Dataset rows:
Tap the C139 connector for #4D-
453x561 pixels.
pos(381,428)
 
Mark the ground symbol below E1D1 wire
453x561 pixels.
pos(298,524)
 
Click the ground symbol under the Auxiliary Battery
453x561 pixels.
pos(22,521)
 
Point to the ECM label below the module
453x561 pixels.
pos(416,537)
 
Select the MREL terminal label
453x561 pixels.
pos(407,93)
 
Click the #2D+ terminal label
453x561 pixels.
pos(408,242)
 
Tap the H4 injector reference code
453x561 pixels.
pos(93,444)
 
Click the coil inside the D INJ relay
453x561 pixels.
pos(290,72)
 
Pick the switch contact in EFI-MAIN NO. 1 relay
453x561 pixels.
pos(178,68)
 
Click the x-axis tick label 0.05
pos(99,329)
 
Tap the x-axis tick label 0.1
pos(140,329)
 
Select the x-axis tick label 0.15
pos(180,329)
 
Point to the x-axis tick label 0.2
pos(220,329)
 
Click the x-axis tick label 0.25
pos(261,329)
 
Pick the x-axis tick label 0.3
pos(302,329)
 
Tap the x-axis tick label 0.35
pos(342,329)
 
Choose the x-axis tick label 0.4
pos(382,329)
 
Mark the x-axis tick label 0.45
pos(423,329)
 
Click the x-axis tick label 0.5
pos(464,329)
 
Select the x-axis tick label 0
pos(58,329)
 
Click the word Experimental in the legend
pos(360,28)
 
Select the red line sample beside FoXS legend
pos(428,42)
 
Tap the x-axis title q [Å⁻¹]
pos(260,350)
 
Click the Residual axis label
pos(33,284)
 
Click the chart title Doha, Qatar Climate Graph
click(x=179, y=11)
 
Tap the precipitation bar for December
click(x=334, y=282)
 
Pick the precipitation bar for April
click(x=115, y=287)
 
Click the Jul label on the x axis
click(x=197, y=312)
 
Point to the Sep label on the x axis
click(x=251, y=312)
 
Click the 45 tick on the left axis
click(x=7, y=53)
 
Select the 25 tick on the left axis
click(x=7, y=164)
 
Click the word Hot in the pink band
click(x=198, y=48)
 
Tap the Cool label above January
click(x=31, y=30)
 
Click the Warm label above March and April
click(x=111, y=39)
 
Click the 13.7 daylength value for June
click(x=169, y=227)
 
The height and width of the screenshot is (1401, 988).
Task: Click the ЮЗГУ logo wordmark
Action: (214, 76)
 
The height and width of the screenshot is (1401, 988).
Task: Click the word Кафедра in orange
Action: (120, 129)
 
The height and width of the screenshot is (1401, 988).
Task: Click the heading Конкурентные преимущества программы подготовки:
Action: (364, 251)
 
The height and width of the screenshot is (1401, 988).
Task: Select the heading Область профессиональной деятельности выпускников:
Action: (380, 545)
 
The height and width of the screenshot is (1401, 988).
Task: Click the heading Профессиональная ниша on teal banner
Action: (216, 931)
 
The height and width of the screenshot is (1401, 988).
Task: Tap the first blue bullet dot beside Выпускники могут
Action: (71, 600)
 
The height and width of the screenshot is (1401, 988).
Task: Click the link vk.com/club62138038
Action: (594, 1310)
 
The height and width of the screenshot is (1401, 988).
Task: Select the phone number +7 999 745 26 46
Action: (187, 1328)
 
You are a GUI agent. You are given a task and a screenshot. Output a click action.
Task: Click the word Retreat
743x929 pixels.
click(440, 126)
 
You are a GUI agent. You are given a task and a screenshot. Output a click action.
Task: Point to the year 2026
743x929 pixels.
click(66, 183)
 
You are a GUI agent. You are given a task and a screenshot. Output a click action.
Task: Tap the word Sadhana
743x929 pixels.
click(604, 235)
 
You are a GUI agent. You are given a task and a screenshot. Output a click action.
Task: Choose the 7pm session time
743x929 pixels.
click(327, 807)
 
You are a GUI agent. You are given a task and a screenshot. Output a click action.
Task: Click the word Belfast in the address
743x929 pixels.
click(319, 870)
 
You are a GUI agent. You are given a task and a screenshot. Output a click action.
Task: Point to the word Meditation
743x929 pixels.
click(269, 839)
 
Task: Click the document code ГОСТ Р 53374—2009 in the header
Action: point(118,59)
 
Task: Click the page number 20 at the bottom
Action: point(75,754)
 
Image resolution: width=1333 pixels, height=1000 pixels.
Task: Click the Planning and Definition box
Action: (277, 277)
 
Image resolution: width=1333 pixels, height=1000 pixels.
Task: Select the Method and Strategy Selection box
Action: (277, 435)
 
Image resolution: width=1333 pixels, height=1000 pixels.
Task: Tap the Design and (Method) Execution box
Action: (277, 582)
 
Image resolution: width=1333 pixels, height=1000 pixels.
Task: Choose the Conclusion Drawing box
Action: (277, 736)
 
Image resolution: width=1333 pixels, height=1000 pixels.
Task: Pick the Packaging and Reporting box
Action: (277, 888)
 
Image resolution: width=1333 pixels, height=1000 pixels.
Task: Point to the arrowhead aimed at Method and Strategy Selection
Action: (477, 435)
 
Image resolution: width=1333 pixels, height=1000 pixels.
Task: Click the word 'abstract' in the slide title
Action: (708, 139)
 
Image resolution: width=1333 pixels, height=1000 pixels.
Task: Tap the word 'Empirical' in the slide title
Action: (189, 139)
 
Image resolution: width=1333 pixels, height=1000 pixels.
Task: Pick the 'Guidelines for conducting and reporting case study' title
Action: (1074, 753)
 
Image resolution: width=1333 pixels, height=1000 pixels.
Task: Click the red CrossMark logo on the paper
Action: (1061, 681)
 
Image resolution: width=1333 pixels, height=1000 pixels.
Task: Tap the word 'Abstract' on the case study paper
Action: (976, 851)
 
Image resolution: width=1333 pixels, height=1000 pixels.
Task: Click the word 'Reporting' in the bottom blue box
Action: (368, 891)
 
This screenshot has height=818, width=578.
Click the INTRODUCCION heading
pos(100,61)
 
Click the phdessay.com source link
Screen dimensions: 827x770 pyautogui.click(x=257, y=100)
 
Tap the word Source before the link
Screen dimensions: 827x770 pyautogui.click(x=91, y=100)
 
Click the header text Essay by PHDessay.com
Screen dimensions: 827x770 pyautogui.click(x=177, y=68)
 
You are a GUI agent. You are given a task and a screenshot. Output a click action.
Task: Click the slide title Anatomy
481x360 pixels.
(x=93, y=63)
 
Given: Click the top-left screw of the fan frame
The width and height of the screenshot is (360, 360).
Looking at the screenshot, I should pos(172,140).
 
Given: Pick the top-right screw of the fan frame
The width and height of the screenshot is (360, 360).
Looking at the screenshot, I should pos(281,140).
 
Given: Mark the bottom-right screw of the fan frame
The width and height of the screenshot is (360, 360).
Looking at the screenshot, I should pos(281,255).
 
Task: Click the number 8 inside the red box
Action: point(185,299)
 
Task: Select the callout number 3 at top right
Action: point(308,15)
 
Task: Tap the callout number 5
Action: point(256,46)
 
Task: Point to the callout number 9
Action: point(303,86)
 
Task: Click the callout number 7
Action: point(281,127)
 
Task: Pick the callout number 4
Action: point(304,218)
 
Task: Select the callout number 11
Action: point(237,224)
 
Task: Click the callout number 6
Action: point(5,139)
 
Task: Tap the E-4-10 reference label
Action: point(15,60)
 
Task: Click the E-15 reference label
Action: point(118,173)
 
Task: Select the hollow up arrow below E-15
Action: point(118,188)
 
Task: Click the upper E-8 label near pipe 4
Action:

● Instructions for the task
Rescale the part of the listing above starting at the line that contains "Tap the x-axis tick label 0.35" and ending at the line that contains "click(x=334, y=282)". Write those lines again, requests included, with every coordinate in the answers multiplied by 1.95 and rounded to a whole number, halves rounding up.

● Written answer
Tap the x-axis tick label 0.35
pos(667,642)
 
Choose the x-axis tick label 0.4
pos(745,642)
 
Mark the x-axis tick label 0.45
pos(825,642)
 
Click the x-axis tick label 0.5
pos(905,642)
 
Select the x-axis tick label 0
pos(113,642)
 
Click the word Experimental in the legend
pos(702,55)
 
Select the red line sample beside FoXS legend
pos(835,82)
 
Tap the x-axis title q [Å⁻¹]
pos(507,683)
 
Click the Residual axis label
pos(64,554)
 
Click the chart title Doha, Qatar Climate Graph
click(x=349, y=21)
 
Tap the precipitation bar for December
click(x=651, y=550)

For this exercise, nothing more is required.